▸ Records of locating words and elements
━━━━━━━━━━━━━━━━

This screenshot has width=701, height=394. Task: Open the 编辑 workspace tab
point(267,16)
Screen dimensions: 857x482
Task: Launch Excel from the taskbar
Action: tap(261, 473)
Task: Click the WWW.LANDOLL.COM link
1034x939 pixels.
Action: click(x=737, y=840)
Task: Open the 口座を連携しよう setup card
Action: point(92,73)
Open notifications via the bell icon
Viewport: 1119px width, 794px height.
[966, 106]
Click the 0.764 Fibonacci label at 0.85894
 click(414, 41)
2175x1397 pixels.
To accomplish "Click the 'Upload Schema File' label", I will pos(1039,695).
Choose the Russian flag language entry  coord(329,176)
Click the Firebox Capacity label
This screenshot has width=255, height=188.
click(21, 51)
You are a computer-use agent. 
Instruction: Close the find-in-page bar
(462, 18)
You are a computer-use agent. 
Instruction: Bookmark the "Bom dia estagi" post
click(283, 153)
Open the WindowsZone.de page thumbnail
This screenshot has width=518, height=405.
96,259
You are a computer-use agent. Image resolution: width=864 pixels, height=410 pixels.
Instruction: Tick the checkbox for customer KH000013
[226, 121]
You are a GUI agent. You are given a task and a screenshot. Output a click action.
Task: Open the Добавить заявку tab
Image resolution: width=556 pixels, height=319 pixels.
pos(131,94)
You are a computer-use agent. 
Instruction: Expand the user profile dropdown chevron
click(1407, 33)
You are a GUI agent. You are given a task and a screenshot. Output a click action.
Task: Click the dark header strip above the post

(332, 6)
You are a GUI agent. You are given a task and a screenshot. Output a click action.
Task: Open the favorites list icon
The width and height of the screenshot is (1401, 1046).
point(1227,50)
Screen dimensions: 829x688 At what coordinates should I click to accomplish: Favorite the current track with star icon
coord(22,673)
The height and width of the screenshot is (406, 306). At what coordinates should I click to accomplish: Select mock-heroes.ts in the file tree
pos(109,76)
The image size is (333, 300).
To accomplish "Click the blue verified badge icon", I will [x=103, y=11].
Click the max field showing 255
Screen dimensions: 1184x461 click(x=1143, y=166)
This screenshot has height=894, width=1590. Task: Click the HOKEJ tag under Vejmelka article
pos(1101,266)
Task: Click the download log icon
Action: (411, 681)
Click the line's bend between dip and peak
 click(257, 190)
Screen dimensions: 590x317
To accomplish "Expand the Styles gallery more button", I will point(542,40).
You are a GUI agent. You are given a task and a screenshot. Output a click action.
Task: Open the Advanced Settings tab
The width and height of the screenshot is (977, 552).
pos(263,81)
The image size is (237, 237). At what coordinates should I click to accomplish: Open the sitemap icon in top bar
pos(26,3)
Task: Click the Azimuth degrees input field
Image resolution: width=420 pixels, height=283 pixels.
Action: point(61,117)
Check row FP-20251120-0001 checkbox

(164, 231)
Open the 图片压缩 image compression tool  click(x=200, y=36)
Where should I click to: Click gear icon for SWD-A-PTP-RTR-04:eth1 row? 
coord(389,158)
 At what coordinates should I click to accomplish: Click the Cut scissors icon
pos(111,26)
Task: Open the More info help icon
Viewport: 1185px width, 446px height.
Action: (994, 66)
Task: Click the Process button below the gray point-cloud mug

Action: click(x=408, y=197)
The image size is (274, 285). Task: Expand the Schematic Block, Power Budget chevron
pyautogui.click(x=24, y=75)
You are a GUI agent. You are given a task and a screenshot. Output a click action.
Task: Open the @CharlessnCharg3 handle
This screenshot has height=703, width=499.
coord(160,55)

━━━━━━━━━━━━━━━━

▸ Exercise brief
Copy out every line of the data above without any changes.

▸ The answer
This screenshot has width=701, height=394. Task: Open the 编辑 workspace tab
point(267,16)
Screen dimensions: 857x482
Task: Launch Excel from the taskbar
Action: tap(261, 473)
Task: Click the WWW.LANDOLL.COM link
1034x939 pixels.
Action: click(x=737, y=840)
Task: Open the 口座を連携しよう setup card
Action: point(92,73)
Open notifications via the bell icon
Viewport: 1119px width, 794px height.
[966, 106]
Click the 0.764 Fibonacci label at 0.85894
 click(414, 41)
2175x1397 pixels.
To accomplish "Click the 'Upload Schema File' label", I will pos(1039,695).
Choose the Russian flag language entry  coord(329,176)
Click the Firebox Capacity label
This screenshot has width=255, height=188.
click(21, 51)
You are a computer-use agent. 
Instruction: Close the find-in-page bar
(462, 18)
You are a computer-use agent. 
Instruction: Bookmark the "Bom dia estagi" post
click(283, 153)
Open the WindowsZone.de page thumbnail
This screenshot has width=518, height=405.
96,259
You are a computer-use agent. Image resolution: width=864 pixels, height=410 pixels.
Instruction: Tick the checkbox for customer KH000013
[226, 121]
You are a GUI agent. You are given a task and a screenshot. Output a click action.
Task: Open the Добавить заявку tab
Image resolution: width=556 pixels, height=319 pixels.
pos(131,94)
You are a computer-use agent. 
Instruction: Expand the user profile dropdown chevron
click(1407, 33)
You are a GUI agent. You are given a task and a screenshot. Output a click action.
Task: Click the dark header strip above the post

(332, 6)
You are a GUI agent. You are given a task and a screenshot. Output a click action.
Task: Open the favorites list icon
The width and height of the screenshot is (1401, 1046).
point(1227,50)
Screen dimensions: 829x688 At what coordinates should I click to accomplish: Favorite the current track with star icon
coord(22,673)
The height and width of the screenshot is (406, 306). At what coordinates should I click to accomplish: Select mock-heroes.ts in the file tree
pos(109,76)
The image size is (333, 300).
To accomplish "Click the blue verified badge icon", I will [x=103, y=11].
Click the max field showing 255
Screen dimensions: 1184x461 click(x=1143, y=166)
This screenshot has height=894, width=1590. Task: Click the HOKEJ tag under Vejmelka article
pos(1101,266)
Task: Click the download log icon
Action: (411, 681)
Click the line's bend between dip and peak
 click(257, 190)
Screen dimensions: 590x317
To accomplish "Expand the Styles gallery more button", I will point(542,40).
You are a GUI agent. You are given a task and a screenshot. Output a click action.
Task: Open the Advanced Settings tab
The width and height of the screenshot is (977, 552).
pos(263,81)
The image size is (237, 237). At what coordinates should I click to accomplish: Open the sitemap icon in top bar
pos(26,3)
Task: Click the Azimuth degrees input field
Image resolution: width=420 pixels, height=283 pixels.
Action: point(61,117)
Check row FP-20251120-0001 checkbox

(164, 231)
Open the 图片压缩 image compression tool  click(x=200, y=36)
Where should I click to: Click gear icon for SWD-A-PTP-RTR-04:eth1 row? 
coord(389,158)
 At what coordinates should I click to accomplish: Click the Cut scissors icon
pos(111,26)
Task: Open the More info help icon
Viewport: 1185px width, 446px height.
Action: (994, 66)
Task: Click the Process button below the gray point-cloud mug

Action: click(x=408, y=197)
The image size is (274, 285). Task: Expand the Schematic Block, Power Budget chevron
pyautogui.click(x=24, y=75)
You are a GUI agent. You are given a task and a screenshot. Output a click action.
Task: Open the @CharlessnCharg3 handle
This screenshot has height=703, width=499.
coord(160,55)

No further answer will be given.